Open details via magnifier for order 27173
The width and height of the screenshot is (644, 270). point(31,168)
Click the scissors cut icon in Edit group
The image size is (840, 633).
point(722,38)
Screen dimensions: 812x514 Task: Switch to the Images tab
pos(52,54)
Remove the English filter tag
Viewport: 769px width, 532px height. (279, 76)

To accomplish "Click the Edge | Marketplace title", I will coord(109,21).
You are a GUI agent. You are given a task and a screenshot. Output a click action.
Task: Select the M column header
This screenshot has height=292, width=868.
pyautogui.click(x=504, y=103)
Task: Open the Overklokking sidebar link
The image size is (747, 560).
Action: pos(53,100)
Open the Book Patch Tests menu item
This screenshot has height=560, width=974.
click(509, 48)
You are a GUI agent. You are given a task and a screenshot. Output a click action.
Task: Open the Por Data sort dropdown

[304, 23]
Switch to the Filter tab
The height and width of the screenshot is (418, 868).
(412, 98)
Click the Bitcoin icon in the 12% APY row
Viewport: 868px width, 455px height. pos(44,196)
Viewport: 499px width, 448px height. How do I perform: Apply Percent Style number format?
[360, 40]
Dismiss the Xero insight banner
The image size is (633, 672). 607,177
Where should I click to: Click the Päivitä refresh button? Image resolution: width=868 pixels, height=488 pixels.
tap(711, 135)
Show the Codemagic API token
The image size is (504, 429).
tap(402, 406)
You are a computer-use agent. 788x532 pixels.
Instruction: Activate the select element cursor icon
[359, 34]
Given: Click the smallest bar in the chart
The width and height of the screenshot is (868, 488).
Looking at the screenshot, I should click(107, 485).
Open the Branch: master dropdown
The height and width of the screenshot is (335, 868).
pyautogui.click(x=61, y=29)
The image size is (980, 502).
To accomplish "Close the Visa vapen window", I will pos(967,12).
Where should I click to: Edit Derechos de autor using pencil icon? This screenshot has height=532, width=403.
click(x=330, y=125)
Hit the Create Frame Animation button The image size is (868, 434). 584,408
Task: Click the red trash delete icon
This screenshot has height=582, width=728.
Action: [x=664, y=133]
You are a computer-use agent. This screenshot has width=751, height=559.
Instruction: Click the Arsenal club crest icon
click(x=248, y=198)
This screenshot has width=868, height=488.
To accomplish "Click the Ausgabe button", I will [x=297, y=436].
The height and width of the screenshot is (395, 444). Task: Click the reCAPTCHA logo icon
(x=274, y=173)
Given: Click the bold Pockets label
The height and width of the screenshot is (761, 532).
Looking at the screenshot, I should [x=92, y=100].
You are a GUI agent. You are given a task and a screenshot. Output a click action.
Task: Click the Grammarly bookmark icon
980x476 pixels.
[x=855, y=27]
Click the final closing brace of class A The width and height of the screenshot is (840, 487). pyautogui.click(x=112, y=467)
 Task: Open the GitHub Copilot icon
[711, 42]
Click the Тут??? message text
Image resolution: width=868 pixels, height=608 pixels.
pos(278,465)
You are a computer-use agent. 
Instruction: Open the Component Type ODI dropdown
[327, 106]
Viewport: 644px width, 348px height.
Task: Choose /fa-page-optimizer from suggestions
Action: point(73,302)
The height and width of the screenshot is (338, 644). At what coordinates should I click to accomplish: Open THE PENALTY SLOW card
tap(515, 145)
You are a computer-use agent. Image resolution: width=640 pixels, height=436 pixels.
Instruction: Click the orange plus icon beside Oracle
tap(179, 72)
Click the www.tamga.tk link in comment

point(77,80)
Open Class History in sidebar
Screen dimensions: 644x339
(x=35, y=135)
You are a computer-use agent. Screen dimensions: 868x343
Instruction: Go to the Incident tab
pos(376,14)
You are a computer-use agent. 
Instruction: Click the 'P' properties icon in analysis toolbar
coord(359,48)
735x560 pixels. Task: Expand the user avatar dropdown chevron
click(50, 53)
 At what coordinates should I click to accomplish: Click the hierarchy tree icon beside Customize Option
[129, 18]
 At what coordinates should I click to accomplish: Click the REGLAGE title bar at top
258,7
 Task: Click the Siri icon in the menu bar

━━━━━━

The expected answer is every line above in which the word "will" appears.

• Task response:
To accomplish "Click the Edge | Marketplace title", I will coord(109,21).
To accomplish "Close the Visa vapen window", I will pos(967,12).
To accomplish "Click the Ausgabe button", I will [x=297, y=436].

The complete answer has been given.